— Это кто? — подозрительно спросил коротконосый лейтенант, не признав Виктора. — Есть приказ: никаких зэков у санчасти! Слышишь, ты, — повернулся он к Виктору, — давай проваливай, пока ребята тебя не отодрали.
— Ты добровольцев вызывал? — спросил лейтенанта, как ни в чем не бывало, Медведь, и только вынужденная улыбка показывала, что он злится. — Сколько их?
Лейтенант снова посмотрел на Виктора: мол, чего ты здесь еще болтаешься, потом пожал плечами:
— Дураков нет!
— Вот он дурак! — Опер показал на Виктора. — Там у него среди заложников баба, любовь с ней крутит. Она из вольных, так что баба эта получается заложницей и для нас. Единственная для него надежда вытащить свою зазнобу живой, это как можно точнее договориться о всех заложниках, и времени у него до тех лор, пока они не откроют сейф.
Опер сунул в карман руку, на раскрытой ладони, чуть прикрывая линию жизни, сиял маленький металлический ключик.
— Ты вот что, — деловито сказал Медведь, — если увидишь, что договориться с ними трудно или вовсе невозможно, — подошедший лейтенант слушал молча, моргая на Виктора внимательными глазами, — …невозможно, — невозмутимо повторил опер, — ты подумай сам, может, есть смысл дать им ключик. Глядишь, пару голов выкупишь.
Виктор молча принял ключ и глубоко заглянул оперу в глаза.
«Додумались, нет предела подлому расчету. Этим ключом все разыгрывается как по картам. Команда набирается наркотиков под завязку и звереет.

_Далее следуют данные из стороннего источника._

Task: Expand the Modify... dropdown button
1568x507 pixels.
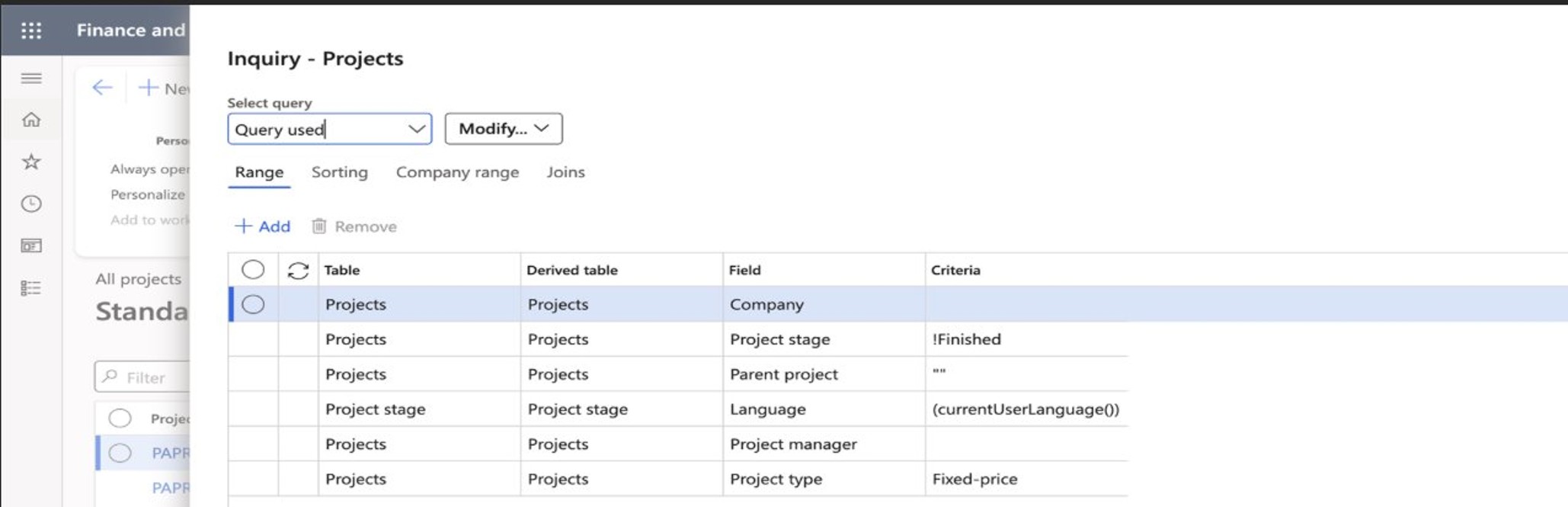Action: (504, 129)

Обколовшиеся зэки — на две трети смертники — начнут насиловать женщин. Под их вопли группа захвата ворвется в санчасть и перестреляет и насильников и заложниц. И кто посмеет предъявить что-либо доблестным солдатам, если на трупах женщин следы насилия, — невесело думалось Виктору. — Крепкий орешек закручивают менты, подивился он. — Как за два часа, прошедшие с его предложения Морику, успели они так плотно сориентироваться.
— Ты что сел? — тревожно спросил лейтенант, и по взгляду, брошенному на него опером, Виктор еще раз определился.

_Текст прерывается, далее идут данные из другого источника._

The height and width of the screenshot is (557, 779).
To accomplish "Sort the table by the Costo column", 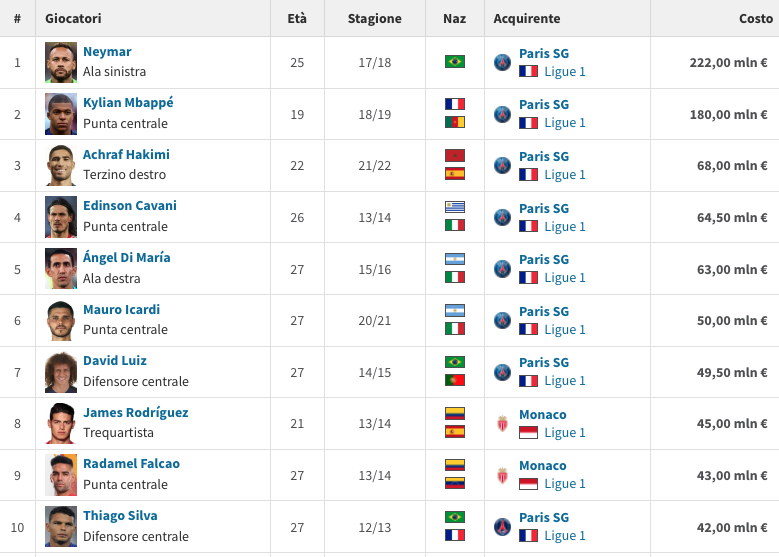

«Не нашли они среди своих добровольцев на смерть идти. А округ давит, дает указания, ждет результатов. В этой ситуации для них я самый ценный человек. Пропаду, никто и не спросит. Подумаешь, зэка грохнули, а вдруг чего срастется — вся слава им, так что это не мне, а им дрожать, вдруг передумаю.»
То нестерпимое чувство боли и страха, сродни чувству, испытанному при аресте, но еще более острое, заставило его подняться.
— Ну что, пошел? — оживился было лейтенант.
Виктор, не скрываясь, ожег его злобным презрительным взглядом.
— Торопишься, начальник, — сказал он. — Куда пошел, зачем пошел, к кому пошел? Что там за люди? — обратился Виктор к оперу.